Over 600 households have been helped to improve their homes through the Kick Start scheme, a multi local authority project delivered in North Staffordshire by Staffordshire Housing Association. 

Kick Start provided low cost finance for vital repairs with the loan secured against the equity in the property which was being improved. 

A review of the scheme reveals it has: 

  • Helped over 600 households
  • Helped these households to release in excess of £4.5m of equity from their property to pay for essential works
  • Increased the well-being and independence of these households
  • Sustained important jobs in the local construction industry. 

But with applications for the scheme now closed, Staffordshire Housing Association is lobbying the Government to sanction alternative schemes for home owners in Stoke-on-Trent, Newcastle borough and the Staffordshire Moorlands. 

The Government has not come up with a direct replacement for Kick Start – leaving often vulnerable residents to find their own help from banks and building societies.  

Barry Pitts, Business Development Director at Staffordshire Housing Association, held talks with Housing Minister, Grant Shapps MP in a meeting organised by Joan Walley, MP for Stoke-on-Trent North. 

“We told the Minister of the success of Kick Start and that we were anxious that a new system was developed to help people get finance at a reasonable cost to improve their homes. 

“We welcome the Government’s commitment to work with the financial industry to identify new loan products but this must be accelerated so that householders can get the help they need. 

“Existing equity products are unlikely to be suitable or practicable for all and may fail the most vulnerable because products are complex, predicated on high loan values and in some cases slow.” 

Mr Pitts urged the Minister that not-for-profit social housing organisations, such as SHA should be given the opportunity to work with loan providers to promote home improvement in their local areas. 

Ms Walley described the loss of Kick Start as a “big casualty of Government cuts” and said it was having a direct impact on residents in Stoke-on-Trent.

“I am calling for Government to require finance companies to offer affordable designated equity products in areas like ours. People must not be deterred by unaffordable disproportionate fees. 

“Having Staffordshire Housing spell out the detailed work they have done at that meeting made all the difference. I intend to keep on pressing Government to act on our experience.”     


Notes to Editors:

Kick Start funding is designed to help people who do not have the money to pay for repairs and improvements. The scheme offers a range of low cost loans and project manages the work on behalf of  householders.
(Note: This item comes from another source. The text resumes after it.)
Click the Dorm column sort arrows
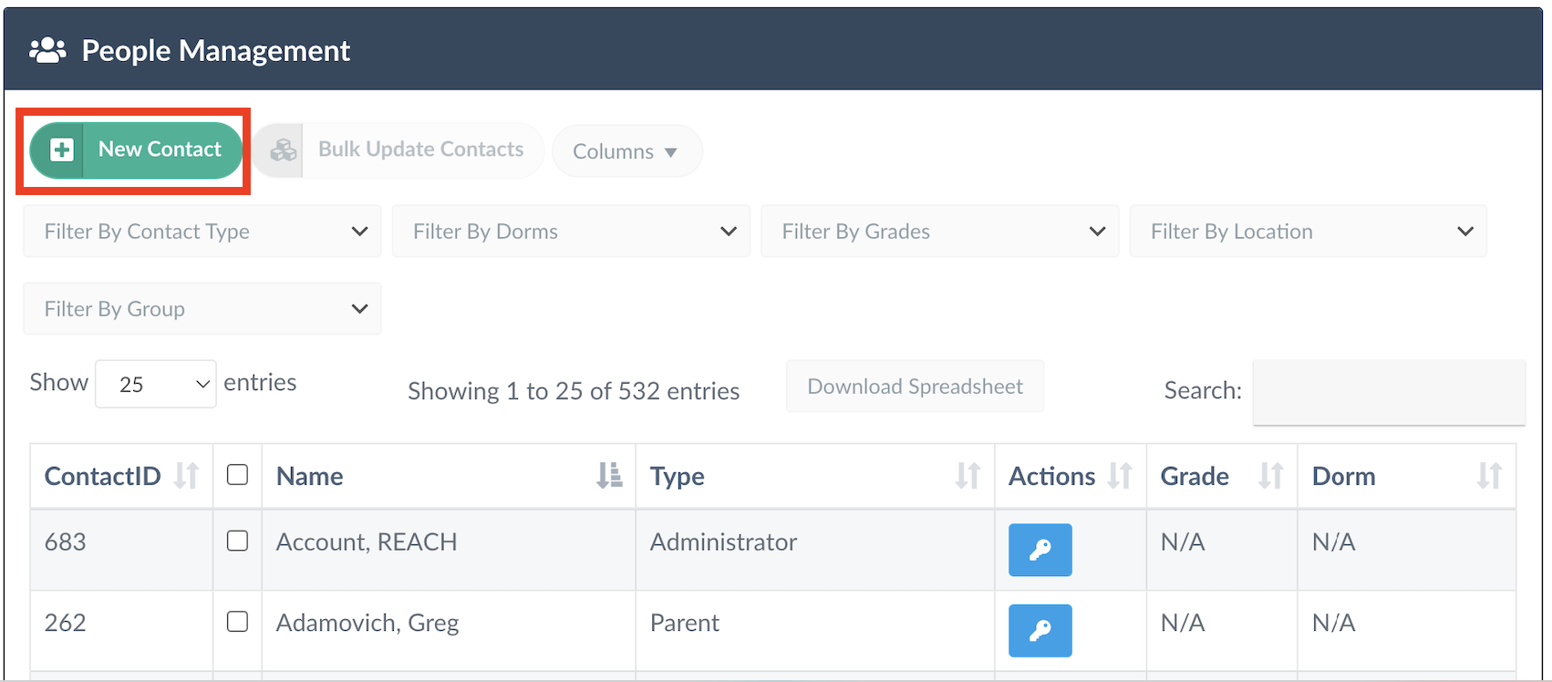The width and height of the screenshot is (1552, 682). [1489, 476]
In most cases, home owners do not have to pay back their loans until homes are sold. Alternatively, for smaller jobs, there is an interest-free loan of between £250 and £2000 to be paid back in monthly instalments.

All work is carried out by reputable builders and the scheme is fully backed by Stoke on Trent City Council and Staffordshire Moorlands District Council.

Staffordshire Housing Association is committed to building a better future for local communities.  Established in 1984, SHA provide a huge range of tenant services including maintenance, tenancy support, estate management and gardening, as well as essential guidance on income management, money advice and benefits assessments. They are committed to improving live in Staffordshire through regeneration, supported housing, older people’s villages, key worker homes and a rolling programme of home improvements. 

Subsidiary company, Blue Mountain Housing Association, also work closely with refugee and local BME communities to provide essential support with healthcare, education, training and employment as well as access to quality housing.